• Exercise brief
Check each line of the entries for "will" and report the ones that have it.

• Supplied records

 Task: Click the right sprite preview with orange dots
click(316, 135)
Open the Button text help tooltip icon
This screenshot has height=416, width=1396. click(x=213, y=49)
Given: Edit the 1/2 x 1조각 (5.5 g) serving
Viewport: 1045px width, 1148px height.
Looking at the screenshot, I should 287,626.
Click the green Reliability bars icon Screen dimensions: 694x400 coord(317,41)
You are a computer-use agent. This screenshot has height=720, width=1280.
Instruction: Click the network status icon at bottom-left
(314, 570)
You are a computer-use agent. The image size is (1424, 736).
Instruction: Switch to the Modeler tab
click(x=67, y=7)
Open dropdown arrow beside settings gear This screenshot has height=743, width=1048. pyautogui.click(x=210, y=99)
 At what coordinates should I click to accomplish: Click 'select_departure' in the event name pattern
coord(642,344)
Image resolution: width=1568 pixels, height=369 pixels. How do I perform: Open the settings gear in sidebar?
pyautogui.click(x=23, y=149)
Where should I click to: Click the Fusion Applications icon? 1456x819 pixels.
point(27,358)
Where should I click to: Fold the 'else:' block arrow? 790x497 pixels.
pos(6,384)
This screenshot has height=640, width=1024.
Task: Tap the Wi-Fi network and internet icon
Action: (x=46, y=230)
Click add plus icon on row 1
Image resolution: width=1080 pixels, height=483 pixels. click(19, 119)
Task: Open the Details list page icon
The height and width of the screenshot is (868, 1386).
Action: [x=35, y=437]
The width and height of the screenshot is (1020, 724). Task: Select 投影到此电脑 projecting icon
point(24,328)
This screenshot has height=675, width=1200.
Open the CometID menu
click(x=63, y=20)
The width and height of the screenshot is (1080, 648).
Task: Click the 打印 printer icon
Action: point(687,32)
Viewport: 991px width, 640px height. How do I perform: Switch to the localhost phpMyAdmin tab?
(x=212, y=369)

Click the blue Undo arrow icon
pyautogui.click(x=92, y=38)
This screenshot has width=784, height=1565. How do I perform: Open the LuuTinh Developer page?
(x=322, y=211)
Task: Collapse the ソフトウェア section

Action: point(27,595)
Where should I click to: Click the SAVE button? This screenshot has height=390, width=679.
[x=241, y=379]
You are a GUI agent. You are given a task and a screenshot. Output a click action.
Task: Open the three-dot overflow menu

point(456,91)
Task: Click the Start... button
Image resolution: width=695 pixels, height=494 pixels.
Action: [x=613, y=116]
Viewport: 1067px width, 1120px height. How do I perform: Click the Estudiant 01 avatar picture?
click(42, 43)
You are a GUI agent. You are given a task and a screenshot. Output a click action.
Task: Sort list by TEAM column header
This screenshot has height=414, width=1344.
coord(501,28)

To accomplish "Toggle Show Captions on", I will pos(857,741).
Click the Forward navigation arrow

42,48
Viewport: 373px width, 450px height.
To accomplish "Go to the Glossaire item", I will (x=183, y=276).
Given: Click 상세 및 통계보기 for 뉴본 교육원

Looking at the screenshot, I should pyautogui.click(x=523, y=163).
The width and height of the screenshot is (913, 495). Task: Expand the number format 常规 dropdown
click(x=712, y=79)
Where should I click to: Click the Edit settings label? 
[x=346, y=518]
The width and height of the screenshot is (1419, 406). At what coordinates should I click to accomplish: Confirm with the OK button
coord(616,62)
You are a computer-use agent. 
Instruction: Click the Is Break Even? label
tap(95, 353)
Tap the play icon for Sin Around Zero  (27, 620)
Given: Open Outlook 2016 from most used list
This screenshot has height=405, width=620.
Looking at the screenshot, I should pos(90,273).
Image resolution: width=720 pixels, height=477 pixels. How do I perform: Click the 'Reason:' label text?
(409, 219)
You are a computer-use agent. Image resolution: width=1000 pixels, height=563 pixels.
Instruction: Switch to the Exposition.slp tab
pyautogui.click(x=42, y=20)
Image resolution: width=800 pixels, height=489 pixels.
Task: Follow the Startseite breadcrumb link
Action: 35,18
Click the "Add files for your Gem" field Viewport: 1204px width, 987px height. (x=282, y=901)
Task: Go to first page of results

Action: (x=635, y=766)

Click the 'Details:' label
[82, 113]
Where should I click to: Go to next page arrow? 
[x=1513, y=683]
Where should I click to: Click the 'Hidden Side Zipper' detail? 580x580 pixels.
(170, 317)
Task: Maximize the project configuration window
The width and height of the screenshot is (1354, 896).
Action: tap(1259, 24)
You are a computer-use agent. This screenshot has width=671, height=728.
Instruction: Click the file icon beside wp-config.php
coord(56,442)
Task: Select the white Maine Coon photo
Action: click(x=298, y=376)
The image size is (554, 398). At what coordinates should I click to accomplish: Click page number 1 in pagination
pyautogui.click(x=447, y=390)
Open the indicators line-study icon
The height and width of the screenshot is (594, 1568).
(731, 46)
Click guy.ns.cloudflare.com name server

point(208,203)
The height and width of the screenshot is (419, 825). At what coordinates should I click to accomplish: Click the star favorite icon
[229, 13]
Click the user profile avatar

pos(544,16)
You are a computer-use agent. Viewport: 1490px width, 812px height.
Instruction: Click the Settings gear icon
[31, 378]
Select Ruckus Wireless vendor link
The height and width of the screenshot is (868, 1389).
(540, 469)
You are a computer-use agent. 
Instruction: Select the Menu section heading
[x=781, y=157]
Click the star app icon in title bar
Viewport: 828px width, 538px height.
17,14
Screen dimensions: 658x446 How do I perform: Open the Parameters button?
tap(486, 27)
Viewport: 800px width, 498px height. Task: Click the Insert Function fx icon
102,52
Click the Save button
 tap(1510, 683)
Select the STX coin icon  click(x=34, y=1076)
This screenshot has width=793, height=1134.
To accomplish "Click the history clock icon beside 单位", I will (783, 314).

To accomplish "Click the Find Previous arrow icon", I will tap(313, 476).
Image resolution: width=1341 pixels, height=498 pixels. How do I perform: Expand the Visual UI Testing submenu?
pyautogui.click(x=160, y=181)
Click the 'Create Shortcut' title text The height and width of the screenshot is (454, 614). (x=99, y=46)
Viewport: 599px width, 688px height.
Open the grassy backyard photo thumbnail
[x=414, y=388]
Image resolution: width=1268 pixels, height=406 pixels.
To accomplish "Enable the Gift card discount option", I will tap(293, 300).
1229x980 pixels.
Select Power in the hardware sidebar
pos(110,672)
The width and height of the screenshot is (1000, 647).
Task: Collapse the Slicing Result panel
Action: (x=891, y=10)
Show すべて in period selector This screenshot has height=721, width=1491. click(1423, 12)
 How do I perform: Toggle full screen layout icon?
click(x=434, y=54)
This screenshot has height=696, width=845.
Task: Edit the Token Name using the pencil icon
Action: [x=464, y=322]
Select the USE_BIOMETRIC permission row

• Written answer
To accomplish "Toggle Show Captions on", I will pos(857,741).
To accomplish "Go to the Glossaire item", I will (x=183, y=276).
To accomplish "Click the history clock icon beside 单位", I will (783, 314).
To accomplish "Click the Find Previous arrow icon", I will tap(313, 476).
To accomplish "Enable the Gift card discount option", I will tap(293, 300).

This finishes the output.